I’m with you, Mr. Augustine, that we have allowed, I don’t know, bankers and lawyers — and athletes — to become the praetorians of American capitalism, but I don’t think its education’s fault. I think the problem is much more complex and knotted and it’s going to take the kind of serious long-view thinking that there doesn’t seem much interest in embracing at the moment. As a folklorist, I feel like much of my job is to take good notes and try to describe all this as best I can, in hopes of beginning to understand it over the next decade. As a citizen, I’m kind of okay with America “losing its edge,” if by edge we mean domination.
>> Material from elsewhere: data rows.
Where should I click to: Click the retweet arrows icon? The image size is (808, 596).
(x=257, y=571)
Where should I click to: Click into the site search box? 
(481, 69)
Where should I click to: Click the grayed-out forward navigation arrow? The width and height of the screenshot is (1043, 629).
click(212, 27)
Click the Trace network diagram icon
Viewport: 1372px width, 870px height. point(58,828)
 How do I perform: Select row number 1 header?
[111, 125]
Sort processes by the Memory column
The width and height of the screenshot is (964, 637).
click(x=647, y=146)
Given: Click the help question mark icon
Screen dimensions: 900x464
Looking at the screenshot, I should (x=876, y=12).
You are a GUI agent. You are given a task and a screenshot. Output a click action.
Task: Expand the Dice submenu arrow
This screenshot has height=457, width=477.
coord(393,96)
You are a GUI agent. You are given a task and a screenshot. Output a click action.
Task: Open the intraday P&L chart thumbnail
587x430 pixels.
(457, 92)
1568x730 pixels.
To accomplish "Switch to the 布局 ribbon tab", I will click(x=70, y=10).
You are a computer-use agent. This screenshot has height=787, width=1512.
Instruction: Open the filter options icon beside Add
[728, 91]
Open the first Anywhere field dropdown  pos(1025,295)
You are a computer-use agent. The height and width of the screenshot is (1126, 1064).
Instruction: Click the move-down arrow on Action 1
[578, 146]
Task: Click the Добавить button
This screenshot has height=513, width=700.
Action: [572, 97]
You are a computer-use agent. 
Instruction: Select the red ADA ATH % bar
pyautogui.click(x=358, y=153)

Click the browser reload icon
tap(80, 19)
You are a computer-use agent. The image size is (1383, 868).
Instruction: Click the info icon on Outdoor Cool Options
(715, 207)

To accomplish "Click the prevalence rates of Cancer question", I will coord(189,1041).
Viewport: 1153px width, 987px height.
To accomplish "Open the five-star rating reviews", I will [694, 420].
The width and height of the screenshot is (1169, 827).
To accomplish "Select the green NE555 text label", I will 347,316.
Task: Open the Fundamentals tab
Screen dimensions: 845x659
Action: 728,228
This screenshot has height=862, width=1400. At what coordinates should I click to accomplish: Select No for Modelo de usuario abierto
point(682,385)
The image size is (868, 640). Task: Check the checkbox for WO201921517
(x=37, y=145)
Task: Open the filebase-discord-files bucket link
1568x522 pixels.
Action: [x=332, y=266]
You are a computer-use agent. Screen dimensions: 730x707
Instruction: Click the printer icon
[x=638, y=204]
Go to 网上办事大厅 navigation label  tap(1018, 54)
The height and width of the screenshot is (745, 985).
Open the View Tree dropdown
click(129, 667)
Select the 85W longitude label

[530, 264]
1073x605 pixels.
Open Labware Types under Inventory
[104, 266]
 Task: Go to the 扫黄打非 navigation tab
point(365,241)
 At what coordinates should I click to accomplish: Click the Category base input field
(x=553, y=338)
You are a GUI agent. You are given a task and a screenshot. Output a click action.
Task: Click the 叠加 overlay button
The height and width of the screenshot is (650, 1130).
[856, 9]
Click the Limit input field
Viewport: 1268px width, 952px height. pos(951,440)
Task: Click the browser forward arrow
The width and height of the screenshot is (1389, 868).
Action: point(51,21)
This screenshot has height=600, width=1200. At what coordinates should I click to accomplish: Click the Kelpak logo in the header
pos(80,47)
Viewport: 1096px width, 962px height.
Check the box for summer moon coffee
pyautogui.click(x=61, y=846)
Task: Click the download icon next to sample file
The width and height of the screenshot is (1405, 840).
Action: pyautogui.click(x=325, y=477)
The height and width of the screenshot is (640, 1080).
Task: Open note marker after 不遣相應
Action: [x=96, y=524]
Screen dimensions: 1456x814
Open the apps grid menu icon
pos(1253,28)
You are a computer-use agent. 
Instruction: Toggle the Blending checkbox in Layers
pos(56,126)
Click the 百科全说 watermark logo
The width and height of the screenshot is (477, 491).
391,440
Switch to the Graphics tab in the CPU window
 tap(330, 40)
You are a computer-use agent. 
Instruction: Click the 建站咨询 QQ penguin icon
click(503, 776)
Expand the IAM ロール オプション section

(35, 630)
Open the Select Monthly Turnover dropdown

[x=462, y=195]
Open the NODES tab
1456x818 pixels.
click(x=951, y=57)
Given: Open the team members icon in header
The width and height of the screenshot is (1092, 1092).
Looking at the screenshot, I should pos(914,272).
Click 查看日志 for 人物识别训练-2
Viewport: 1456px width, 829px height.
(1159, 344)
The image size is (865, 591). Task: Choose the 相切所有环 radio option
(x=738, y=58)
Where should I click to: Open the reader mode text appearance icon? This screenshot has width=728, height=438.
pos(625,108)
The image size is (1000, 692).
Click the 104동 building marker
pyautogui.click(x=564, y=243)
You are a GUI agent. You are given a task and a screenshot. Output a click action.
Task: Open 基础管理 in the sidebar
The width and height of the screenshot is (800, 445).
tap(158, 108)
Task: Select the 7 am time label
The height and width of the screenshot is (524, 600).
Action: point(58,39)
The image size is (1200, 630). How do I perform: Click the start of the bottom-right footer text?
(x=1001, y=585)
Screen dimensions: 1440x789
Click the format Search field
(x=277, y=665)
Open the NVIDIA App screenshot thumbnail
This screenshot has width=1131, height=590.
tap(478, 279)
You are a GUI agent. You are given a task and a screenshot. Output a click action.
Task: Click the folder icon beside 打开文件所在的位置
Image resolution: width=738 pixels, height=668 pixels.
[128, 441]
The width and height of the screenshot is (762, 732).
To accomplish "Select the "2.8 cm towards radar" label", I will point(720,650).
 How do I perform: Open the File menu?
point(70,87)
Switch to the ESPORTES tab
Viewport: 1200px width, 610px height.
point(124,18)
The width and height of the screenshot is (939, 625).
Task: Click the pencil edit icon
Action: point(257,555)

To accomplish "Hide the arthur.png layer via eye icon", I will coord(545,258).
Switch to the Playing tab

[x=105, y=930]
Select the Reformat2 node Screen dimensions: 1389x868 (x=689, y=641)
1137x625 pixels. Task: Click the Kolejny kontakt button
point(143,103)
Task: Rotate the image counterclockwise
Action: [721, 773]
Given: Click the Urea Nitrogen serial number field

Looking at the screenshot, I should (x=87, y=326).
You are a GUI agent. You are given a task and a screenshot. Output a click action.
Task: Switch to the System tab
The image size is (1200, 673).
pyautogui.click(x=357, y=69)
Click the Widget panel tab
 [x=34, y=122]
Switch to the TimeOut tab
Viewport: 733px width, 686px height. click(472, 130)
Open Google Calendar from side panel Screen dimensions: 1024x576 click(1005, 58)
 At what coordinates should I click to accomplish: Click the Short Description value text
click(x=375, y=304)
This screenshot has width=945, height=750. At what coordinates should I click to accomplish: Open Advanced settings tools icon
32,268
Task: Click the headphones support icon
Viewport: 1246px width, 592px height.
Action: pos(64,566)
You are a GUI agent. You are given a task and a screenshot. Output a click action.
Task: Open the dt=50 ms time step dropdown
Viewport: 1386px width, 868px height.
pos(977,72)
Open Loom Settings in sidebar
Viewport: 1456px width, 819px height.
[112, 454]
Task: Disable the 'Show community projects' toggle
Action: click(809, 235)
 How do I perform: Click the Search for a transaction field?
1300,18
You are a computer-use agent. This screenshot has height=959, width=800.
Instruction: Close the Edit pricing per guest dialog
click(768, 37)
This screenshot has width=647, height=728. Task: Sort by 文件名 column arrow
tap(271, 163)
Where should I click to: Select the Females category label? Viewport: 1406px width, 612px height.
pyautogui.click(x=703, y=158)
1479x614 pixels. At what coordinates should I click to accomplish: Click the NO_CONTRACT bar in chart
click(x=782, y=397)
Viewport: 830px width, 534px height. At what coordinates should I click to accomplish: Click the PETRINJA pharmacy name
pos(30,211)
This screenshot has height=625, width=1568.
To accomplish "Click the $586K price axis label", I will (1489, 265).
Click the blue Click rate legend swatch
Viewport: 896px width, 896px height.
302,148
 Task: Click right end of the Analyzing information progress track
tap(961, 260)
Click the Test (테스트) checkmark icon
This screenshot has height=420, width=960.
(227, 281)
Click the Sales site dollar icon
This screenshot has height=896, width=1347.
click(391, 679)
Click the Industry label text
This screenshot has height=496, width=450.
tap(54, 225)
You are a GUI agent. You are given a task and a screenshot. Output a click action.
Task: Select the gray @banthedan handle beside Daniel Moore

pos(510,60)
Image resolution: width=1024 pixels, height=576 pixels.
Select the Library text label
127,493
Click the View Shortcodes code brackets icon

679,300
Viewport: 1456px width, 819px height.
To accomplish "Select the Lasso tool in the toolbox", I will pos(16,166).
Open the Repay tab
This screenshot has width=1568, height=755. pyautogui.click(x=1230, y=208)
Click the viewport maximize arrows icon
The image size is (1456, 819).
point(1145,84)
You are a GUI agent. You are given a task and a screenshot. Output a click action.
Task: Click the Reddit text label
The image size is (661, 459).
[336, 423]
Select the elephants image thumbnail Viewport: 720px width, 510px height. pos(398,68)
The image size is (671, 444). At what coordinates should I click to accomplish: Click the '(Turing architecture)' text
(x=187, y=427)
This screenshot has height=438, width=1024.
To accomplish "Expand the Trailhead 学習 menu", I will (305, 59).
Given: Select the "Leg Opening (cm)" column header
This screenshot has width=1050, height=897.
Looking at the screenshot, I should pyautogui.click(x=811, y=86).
I would rather see our fine country decline a bit, retreat from imposition of empire by might, and re-emerge as a world power in ideas and production of things that matter. As a parent, and someone looking at retirement twenty or so years from now, I don’t like that I think it’s exactly during that span of time that my chance to save money for myself and my family is going to be most tested.